# ATTiny Analog Comparator – Checking Voltage Level

To read a voltage we usually need analogue input. Unfortunately, the ATtiny4313 doesn’t have any analog input, which could have made reading voltage so much simpler. I was almost giving up on this feature, until I realize there are analogue comparator on the ATTiny4313 and 2313, which I could use for simple voltage level checking. The comparator in the ATtiny2313 is used to compare a changing voltage with a fixed reference voltage. The comparator pins are 13 (AIN0) and 14 (AIN1).

Here is how I do it: I connect “changing voltage pin” to the battery, and the “fixed reference voltage pin” to a voltages such as 3.7V. I can then compare the battery voltage and reference voltage. To get a relatively accurate battery voltage, we need run the compare several times with multiple reference voltages, such as 4.0V, 3.7V, 3.4V etc. So we know at which range the battery voltage is at.

# How to Get Fixed Reference Voltages

You might be wondering where do I get the 4.2V, 3.7V etc, since there is no analog pins. Well, you could use potential dividers to create these voltages, but it would be very difficult to change the voltage it creates, since the resistors are soldered on the board. Also it takes up a lot of space on the board if you have more reference voltages you want to use.

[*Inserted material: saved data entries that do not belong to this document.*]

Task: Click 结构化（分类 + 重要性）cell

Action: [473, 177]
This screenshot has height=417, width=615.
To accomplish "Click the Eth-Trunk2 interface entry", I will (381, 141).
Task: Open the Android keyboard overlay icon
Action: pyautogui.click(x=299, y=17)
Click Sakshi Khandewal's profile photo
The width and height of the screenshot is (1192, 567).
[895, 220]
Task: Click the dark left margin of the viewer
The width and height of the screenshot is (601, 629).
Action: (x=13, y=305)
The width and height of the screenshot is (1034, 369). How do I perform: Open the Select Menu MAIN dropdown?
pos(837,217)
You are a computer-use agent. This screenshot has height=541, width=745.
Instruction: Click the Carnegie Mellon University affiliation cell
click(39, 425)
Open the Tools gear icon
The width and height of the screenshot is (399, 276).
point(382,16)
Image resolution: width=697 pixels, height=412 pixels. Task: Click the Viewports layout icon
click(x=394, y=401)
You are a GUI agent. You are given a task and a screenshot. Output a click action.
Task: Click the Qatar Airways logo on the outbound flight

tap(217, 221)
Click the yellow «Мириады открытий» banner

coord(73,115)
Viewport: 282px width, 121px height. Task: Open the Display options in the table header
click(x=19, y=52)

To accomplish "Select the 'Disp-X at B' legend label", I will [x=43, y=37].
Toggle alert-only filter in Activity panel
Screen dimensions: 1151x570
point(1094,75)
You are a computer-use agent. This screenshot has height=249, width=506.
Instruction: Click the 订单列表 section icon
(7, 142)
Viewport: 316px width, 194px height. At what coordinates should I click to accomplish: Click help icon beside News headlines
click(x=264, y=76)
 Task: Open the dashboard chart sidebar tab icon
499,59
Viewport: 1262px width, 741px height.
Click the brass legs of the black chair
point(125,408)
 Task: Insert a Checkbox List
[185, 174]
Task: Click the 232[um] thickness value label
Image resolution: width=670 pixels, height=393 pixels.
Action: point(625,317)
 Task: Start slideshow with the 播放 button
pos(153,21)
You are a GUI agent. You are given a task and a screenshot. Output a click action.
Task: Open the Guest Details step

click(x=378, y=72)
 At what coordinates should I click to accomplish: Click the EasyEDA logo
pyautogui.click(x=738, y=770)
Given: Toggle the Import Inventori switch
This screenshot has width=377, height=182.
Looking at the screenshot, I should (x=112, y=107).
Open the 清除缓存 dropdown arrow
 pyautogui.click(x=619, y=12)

A better solution here would be using the PWM signal. Basically, PWM is a modulation technique that conforms the width of the pulse, formally the pulse duration, based on modulator signal information. There is concern about the “digital” property of this voltage because it goes up and down from 5V to 0V, which is not a smooth and constant voltage. To get smooth voltage we can use a low pass filter, which is essentially just consists of a 4.7 Kohm resistor and a 1 uF capacitor (see below circuit diagram). Because the capacitor takes time to charge and discharge between the change of voltage (or PWM pulse width), it’s important to delay long enough between “analogWrite()” and taking measurement of the voltage.

After comparing the battery voltage with a series of reference voltages, we can find the range of the Lipo battery voltage. The level of precision here depends on how many times you compare.

# Basic ATTiny4313 and ATTiny2313 analog comparator Source Code

Here is an example how this comparator works. The use of Analog comparator in ATTiny4313 and 2313 involves direct access to some register, which does not need to declare by the user, such as the ACSR and ACO. Here is a good tutorial on how to use the comparator in action.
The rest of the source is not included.